§ **OBJECTIVE**
Please reproduce word for word the passage of the AIG earnings article below, between "Hancock’s presentation in" and "per cent ROE.", inclusive.

§ **DOCUMENT TEXT**
━━━━━━

Pressure building: Peter Hancock, CEO of AIG

NEW YORK (Bloomberg) — American International Group posted its second-straight quarterly loss, adding to pressure on chief executive officer Peter Hancock, who lifted the dividend and announced a $5 billion share buyback as he fights demands from activist investor Carl Icahn for a management shake-up.

And the group agreed to nominate one of the activist’s allies to the board of directors along with hedge fund manager John Paulson, as the board is expanded to 16 directors from 14, the New York-based insurer said yesterday. Joining Paulson is Samuel Merksamer, a managing director at Icahn Capital.

Icahn faulted the insurer in October for failing to meet profitability targets, and he and Paulson pressured AIG to focus primarily on property-casualty coverage. Icahn has said the plan announced in January by the insurer to exit smaller assets, including the mortgage guaranty business and a broker-dealer network, is not enough of a drastic change.

“We continue to believe that smaller and simpler is better and look forward to working collaboratively with the board and management,” Icahn said in a separate statement, adding that he declined to join the panel because of his busy schedule.

The net loss was $1.84 billion, or $1.50 a share, in the three months ended December 31 and compares with profit of $655 million, or 46 cents, a year earlier, the New York-based company said last night in a statement. The operating loss, which excludes some investment results, was $1.10 a share, missing by 19 cents the average estimate of 16 analysts surveyed by Bloomberg.

Hancock is seeking to reshape the company’s business mix, curtail investment risks and improve underwriting margins to reverse a stock slide and protect his job. Fourth-quarter results were hurt by higher-than-expected claims costs on casualty coverage and deteriorating results from hedge funds. The CEO unveiled a plan last month to return $25 billion in capital to shareholders over the next two years, funded partly with proceeds from asset sales.

AIG will become a “leaner, more profitable and focused insurer,” Hancock said in the statement. Thursday’s buyback authorisation, and the 14 per cent increase of the quarterly dividend to 32 cents a share “are a strong start towards our goal of returning at least $25 billion.”

Hancock’s presentation in January failed to win support from Icahn, who said management needs to be more aggressive in shrinking the company and that the CEO wasn’t up to the job after announcing more than $3 billion in costs to fill a reserve shortfall.

AIG has declined 18 per cent this year to $50.52 as of 4pm yesterday, compared with a drop of about 11 per cent in the Standard & Poor’s 500 Index. Results were released after the close of regular trading.

Operating return on equity was 6.8 per cent in 2015 and 6.7 per cent in the fourth quarter. Icahn has knocked Hancock for failing to meet his long-time goal of a 10 per cent ROE.

The insurer was also unprofitable in the third quarter when AIG posted a $231 million loss as investment results worsened. For the full year, net income fell 71 per cent to $2.2 billion.

Book value, the measure of assets minus liabilities fell to $75.10 a share, from $79.40 three months earlier.

━━━━━━

§ **SUPPLIED RECORDS**
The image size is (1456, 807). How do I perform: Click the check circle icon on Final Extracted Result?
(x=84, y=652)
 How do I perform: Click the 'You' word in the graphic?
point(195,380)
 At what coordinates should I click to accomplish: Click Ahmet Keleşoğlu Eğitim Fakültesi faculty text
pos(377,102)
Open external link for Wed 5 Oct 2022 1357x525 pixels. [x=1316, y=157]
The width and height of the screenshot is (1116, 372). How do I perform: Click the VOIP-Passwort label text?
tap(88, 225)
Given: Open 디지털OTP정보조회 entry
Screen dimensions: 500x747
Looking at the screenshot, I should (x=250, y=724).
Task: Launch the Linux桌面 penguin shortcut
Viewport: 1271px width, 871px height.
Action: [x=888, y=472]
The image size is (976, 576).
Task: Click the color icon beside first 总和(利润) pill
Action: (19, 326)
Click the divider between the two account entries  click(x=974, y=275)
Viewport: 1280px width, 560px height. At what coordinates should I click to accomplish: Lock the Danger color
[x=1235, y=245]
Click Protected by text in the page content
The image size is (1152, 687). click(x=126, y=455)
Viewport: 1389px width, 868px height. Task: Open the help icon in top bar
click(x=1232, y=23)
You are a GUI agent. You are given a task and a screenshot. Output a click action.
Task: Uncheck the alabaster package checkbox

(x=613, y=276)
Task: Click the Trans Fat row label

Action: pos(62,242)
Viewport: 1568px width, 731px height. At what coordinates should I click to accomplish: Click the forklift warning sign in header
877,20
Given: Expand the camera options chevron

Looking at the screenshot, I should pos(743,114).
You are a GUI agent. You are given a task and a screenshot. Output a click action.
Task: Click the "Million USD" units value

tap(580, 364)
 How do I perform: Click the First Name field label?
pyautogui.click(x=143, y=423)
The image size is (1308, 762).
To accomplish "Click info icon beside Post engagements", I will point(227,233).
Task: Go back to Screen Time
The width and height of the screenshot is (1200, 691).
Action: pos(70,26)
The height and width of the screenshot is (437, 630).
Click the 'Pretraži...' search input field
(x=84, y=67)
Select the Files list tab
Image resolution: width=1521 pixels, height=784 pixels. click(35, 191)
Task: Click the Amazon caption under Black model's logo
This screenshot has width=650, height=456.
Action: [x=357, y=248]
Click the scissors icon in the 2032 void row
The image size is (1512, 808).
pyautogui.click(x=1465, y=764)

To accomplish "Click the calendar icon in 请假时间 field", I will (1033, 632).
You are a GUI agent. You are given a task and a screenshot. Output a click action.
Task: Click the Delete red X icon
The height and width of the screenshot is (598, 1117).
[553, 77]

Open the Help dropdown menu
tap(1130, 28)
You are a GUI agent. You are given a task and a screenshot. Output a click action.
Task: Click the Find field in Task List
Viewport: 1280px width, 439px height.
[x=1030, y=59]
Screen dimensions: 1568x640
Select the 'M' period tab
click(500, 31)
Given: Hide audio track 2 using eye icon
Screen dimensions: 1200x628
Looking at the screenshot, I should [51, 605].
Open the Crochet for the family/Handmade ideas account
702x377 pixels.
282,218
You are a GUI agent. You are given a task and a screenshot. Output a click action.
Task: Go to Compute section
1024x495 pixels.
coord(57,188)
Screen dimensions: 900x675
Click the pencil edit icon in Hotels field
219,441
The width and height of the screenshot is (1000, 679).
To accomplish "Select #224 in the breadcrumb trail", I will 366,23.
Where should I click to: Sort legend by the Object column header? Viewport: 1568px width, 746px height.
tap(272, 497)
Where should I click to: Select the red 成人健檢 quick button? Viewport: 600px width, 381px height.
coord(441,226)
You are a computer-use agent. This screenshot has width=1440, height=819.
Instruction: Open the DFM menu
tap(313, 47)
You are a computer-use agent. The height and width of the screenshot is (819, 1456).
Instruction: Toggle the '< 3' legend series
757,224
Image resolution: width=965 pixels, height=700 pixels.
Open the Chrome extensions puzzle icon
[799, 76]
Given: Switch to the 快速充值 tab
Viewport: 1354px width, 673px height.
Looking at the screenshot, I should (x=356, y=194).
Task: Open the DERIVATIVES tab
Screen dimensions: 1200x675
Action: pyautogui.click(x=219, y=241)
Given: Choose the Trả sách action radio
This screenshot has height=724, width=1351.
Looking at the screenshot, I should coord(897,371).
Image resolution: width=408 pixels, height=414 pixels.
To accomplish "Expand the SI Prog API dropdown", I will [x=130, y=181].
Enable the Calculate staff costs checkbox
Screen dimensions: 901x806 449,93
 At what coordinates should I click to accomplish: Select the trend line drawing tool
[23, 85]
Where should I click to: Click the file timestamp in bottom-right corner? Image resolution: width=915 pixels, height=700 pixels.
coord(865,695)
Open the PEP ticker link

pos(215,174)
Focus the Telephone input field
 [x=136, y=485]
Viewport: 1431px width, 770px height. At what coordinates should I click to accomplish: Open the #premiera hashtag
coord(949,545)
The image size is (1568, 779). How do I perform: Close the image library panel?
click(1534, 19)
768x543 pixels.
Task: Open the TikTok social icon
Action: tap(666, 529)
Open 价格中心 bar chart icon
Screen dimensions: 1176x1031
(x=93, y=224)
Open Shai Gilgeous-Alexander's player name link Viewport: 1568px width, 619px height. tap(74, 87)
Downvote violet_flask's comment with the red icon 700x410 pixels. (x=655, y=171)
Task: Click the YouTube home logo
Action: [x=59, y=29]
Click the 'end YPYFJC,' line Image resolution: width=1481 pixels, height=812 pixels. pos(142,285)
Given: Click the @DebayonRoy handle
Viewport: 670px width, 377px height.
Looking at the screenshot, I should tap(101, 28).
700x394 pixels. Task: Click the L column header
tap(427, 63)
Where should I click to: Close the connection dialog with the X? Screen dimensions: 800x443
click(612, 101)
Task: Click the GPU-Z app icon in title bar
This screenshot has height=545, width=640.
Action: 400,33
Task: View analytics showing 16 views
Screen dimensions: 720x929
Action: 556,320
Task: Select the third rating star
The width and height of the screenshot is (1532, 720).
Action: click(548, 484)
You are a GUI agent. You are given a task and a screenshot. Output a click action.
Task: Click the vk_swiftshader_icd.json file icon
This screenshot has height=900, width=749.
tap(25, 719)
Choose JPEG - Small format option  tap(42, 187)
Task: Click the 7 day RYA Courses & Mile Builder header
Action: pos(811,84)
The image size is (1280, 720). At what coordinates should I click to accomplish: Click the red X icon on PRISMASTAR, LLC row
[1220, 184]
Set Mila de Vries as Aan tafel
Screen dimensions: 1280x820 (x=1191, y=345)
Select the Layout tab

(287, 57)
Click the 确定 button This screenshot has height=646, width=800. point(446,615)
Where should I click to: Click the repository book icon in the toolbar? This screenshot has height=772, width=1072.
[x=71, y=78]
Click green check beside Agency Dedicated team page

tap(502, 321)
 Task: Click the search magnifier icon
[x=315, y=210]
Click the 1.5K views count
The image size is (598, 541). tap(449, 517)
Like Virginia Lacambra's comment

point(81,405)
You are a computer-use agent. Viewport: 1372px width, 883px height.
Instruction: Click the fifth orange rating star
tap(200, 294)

━━━━━━

§ **SOLUTION FOR THIS PROBLEM**
Hancock’s presentation in January failed to win support from Icahn, who said management needs to be more aggressive in shrinking the company and that the CEO wasn’t up to the job after announcing more than $3 billion in costs to fill a reserve shortfall.

AIG has declined 18 per cent this year to $50.52 as of 4pm yesterday, compared with a drop of about 11 per cent in the Standard & Poor’s 500 Index. Results were released after the close of regular trading.

Operating return on equity was 6.8 per cent in 2015 and 6.7 per cent in the fourth quarter. Icahn has knocked Hancock for failing to meet his long-time goal of a 10 per cent ROE.